27. Having evaluated the prosecution evidence. I find that, in the absence of any explanation to the contrary from the defence, the prosecution evidence does establish the three (3) ingredients of the offence of murder. It is not in dispute that there was death as a result of strangulation. On the question of the accuseds’ participation, this court finds that, in the absence of any evidence to the contrary, the evidence does point to the participation of all accused pursuant to the confession by the 3rd accused which placed them at the scene of crime. In arriving at the above conclusions, I do recognize that at this stage, the standard of proof is not proof beyond reasonable doubt as required for a fully-fledged criminal trial. Rather, what is essential is such evidence which if taken literally or on the face of it would establish the essential ingredients of the offence of murder, as well as the accused’s participation therein. It is noted that the confession by the 3rd accused was not subjected to a trial within a trial as the defence did not object to its production. An attempt was later made by counsel for the 1st and 2nd accused persons to have Pw8 recalled and to be examined in chief was rejected by this court but gave the defence a chance to recall the witness for further cross examination but they did not do so.
28. I wish to associate myself with the decision of Justice J.B. Ojwang, as he then was, in the case of R v Samuel Karanja Kiria CR. CASE NO.13 OF 2004 NAIROBI [2009] eKLR had this to say on prima facie case: -
“The question at this stage is not whether or not the accused is guilty as charged but whether there is such cogent evidence of his connection with the circumstances in which the killing of the deceased occurred, that the concept of prima facie case dictates as a matter of law that an opportunity be created by this court for the accused to state his own case regarding the killing.

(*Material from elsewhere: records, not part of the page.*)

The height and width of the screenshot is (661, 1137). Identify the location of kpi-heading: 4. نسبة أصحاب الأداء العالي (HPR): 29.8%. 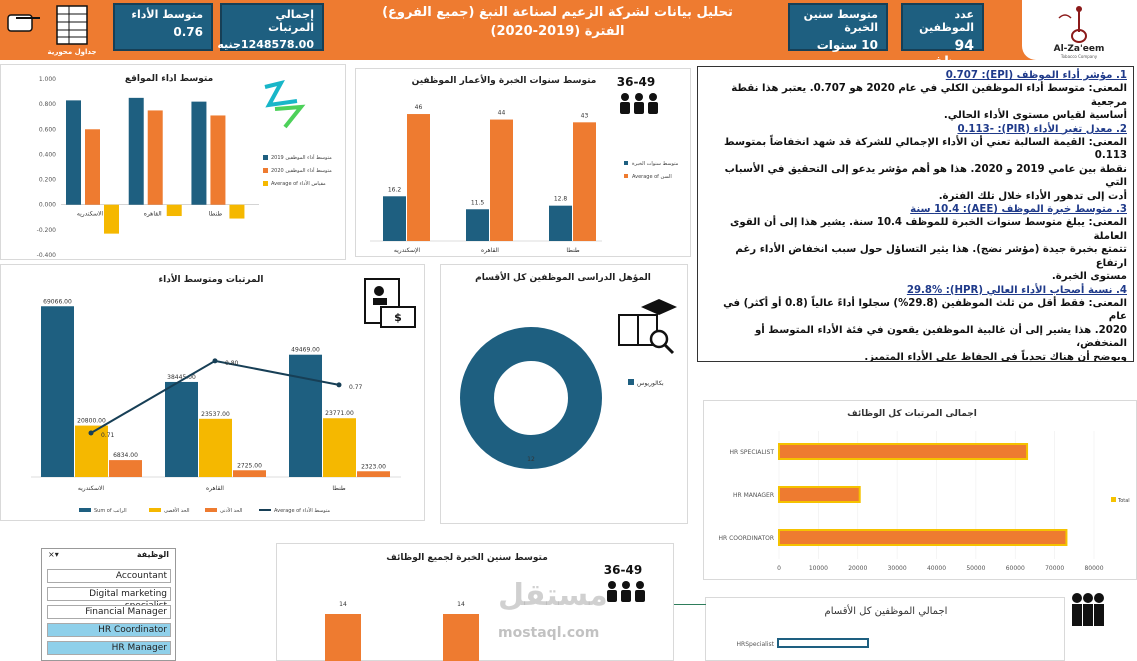
(1016, 290).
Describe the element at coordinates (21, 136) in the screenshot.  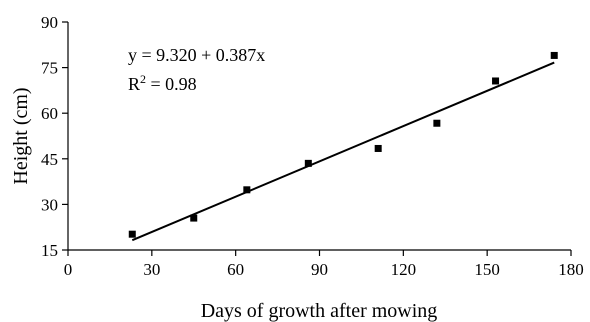
I see `y-axis-title: Height (cm)` at that location.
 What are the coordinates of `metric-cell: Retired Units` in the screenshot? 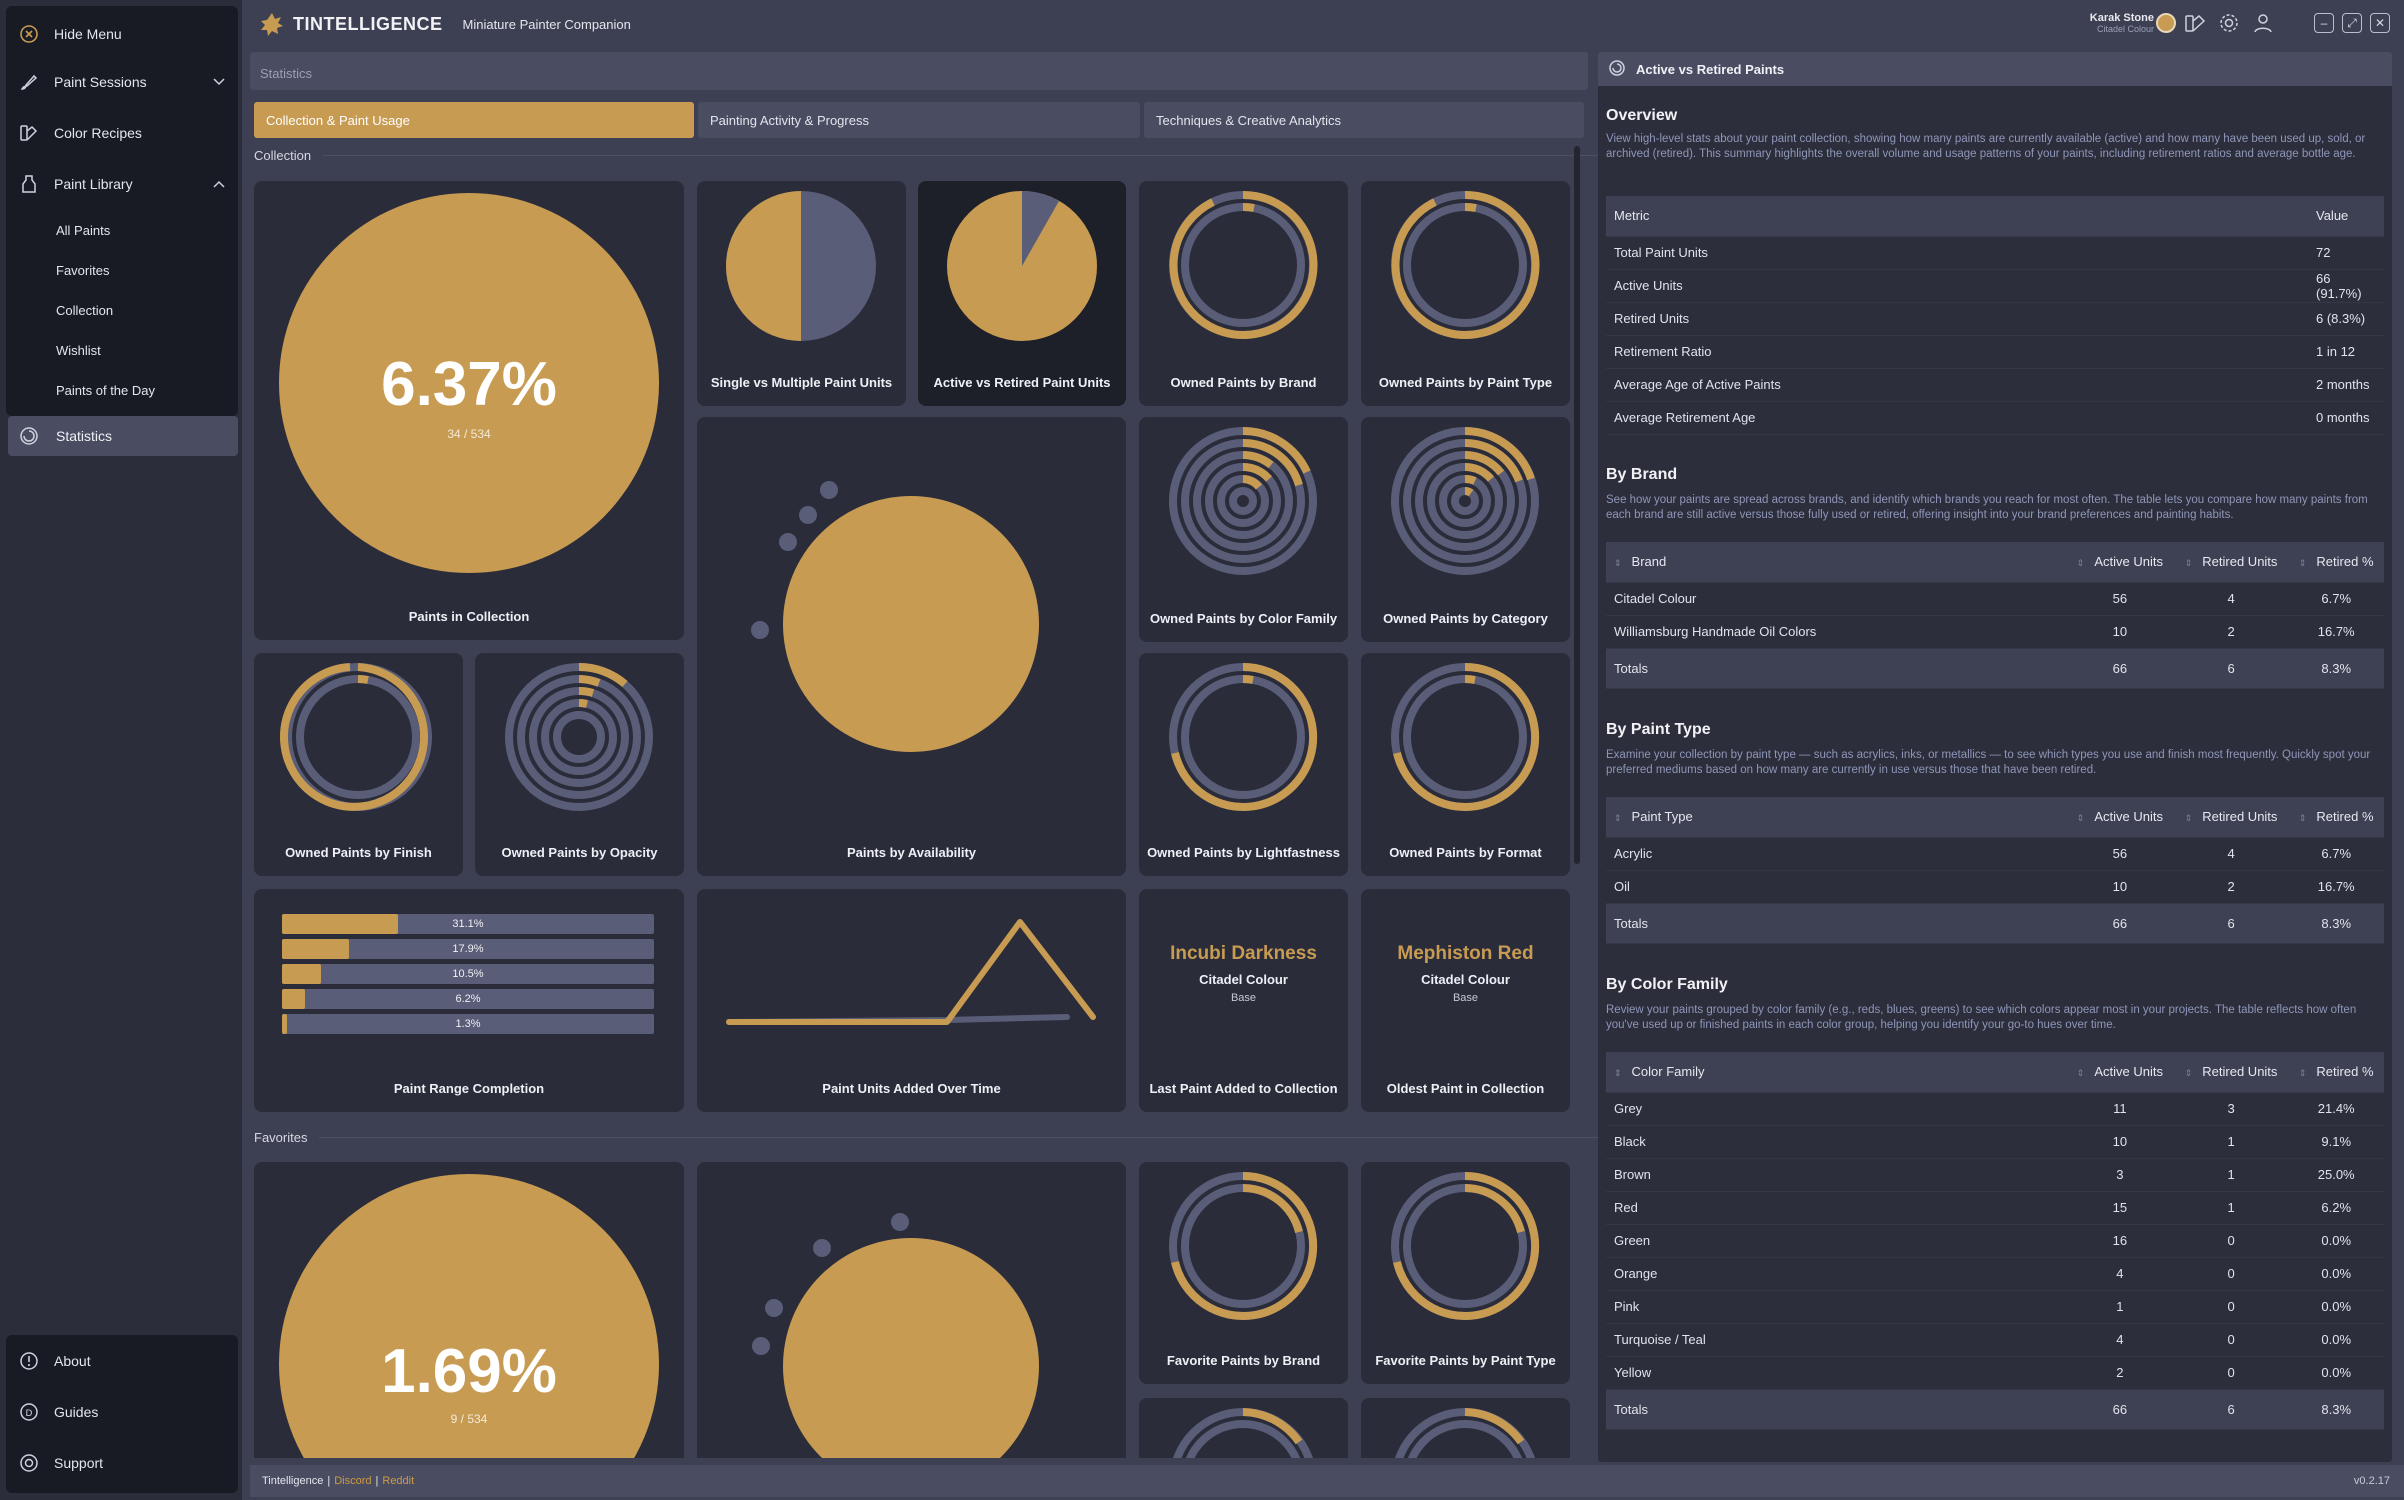 It's located at (1957, 319).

The governing law on this point is well settled . . .
From the confession and the evidence adduced, it is my finding that the accused persons require to make a defence to the allegations raised against them.

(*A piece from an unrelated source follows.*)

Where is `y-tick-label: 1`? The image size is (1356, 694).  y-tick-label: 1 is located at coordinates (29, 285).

29. For those reasons, I find that the evidence adduced at this stage of the proceedings has established a prima facie case against all three accused persons to require them to be called upon to make a defence. Consequently, I find each accused has a case to answer and directed to elect to conduct their defence in accordance with the provisions of section 306(2) of the Criminal Procedure Code.
It is so ordered.
Dated and delivered at Machakos this 16th day of February, 2021.